Passage given:
++++++++

Sadly, thus far, no legacy to build for aside from Nieces and Nephews… And most of them except for one wouldn't give two hoots about workshop fixtures. My BIL Frank's boy Derek though, I think he's going to follow his Dad, and grandpa into the auto repair business… LOML and I haven't given up on that, but at this point it will take some divine intervention, or a really good doctor…


----------



## JBfromMN (Oct 19, 2010)

I forgot the damn pics. The lock rabbit that Nitewalker has the directions to linked above is what I went with. 
That would give you a solid joint and one that can be used for drawers that do not get a lot of abuse. There you would want solid wood and dovetails.

However pocket holes would be the fastest and easiest for a shop.


----------



## Tupperwayne (Jul 4, 2017)

What is a good fabrication process for drawer boxes. I am fairly new at woodworking?


----------



## bigJohninvegas (May 25, 2014)

> Tongue and dado.
> 
> - NiteWalker


For quick drawers for the shop, I use 1/2 baltic birch ply with this same tongue and dado on the drawer front, and a full dado on the back. Leave about an inch at the back for strength. 
I tend to use 1/4" ply for the drawer bottom.

++++++++

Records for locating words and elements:
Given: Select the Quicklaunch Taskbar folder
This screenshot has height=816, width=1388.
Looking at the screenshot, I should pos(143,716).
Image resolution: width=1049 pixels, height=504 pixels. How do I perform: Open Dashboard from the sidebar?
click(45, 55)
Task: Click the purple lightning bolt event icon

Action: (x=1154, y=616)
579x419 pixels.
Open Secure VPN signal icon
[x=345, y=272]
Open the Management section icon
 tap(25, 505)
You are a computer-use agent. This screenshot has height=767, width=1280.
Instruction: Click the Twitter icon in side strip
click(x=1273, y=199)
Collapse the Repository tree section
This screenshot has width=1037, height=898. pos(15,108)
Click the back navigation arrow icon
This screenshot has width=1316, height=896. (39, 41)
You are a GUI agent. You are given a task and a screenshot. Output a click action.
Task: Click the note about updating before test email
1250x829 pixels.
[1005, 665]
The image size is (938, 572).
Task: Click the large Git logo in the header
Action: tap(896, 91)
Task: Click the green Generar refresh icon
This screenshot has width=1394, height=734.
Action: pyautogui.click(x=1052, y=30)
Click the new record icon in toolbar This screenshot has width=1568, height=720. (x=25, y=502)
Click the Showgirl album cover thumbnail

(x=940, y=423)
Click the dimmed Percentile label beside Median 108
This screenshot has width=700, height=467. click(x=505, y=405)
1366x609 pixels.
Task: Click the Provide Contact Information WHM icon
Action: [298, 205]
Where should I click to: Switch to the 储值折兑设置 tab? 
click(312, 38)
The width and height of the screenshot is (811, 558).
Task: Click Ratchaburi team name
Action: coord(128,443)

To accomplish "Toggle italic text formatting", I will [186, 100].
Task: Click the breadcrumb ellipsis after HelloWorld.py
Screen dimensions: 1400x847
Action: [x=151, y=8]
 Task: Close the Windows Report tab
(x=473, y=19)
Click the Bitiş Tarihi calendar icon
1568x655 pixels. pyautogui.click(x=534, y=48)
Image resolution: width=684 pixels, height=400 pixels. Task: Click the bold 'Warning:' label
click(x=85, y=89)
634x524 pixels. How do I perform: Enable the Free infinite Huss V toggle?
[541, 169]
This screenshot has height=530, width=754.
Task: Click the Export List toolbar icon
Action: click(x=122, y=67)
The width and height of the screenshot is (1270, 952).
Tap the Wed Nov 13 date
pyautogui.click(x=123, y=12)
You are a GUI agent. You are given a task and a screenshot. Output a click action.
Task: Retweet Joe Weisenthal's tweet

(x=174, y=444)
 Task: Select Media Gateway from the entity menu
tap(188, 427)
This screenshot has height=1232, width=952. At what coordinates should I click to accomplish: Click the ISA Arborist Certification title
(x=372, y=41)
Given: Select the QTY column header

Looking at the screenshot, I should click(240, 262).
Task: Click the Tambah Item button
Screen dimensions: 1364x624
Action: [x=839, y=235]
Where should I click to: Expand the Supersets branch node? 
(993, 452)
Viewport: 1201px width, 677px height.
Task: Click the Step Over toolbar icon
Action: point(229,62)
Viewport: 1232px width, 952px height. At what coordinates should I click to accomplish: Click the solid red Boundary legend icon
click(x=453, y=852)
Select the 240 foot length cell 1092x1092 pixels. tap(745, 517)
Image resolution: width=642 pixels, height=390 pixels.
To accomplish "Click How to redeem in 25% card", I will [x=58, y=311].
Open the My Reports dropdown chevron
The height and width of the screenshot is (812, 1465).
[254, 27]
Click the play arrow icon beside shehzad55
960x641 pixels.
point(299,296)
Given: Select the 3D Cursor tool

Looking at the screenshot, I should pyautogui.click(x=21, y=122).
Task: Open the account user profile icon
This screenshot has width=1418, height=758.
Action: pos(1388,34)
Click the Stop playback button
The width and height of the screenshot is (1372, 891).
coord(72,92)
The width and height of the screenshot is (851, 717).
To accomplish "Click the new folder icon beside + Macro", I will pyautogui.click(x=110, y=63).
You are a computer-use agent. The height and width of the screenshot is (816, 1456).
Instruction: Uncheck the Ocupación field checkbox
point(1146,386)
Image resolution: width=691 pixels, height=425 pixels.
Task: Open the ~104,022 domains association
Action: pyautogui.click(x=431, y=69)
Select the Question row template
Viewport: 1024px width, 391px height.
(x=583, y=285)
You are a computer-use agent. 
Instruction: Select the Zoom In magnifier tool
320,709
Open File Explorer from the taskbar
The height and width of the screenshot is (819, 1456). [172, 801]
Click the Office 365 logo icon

++++++++

Objectives:
a) How would you translate this sentence from the drawer-box thread into Spanish: "However pocket holes would be the fastest and easiest for a shop."
b) In the drawer-box thread, what thickness of plywood does bigJohninvegas tend to use for the drawer bottom?
c) From the drawer-box thread, extract the passage starting with "That would give" and going on through "(Jul 4, 2017)".

Task results:
a) Sin embargo, los agujeros de bolsillo serían la opción más rápida y sencilla para un taller.

b) He tends to use 1/4" plywood.

c)
That would give you a solid joint and one that can be used for drawers that do not get a lot of abuse. There you would want solid wood and dovetails.

However pocket holes would be the fastest and easiest for a shop.


----------



## Tupperwayne (Jul 4, 2017)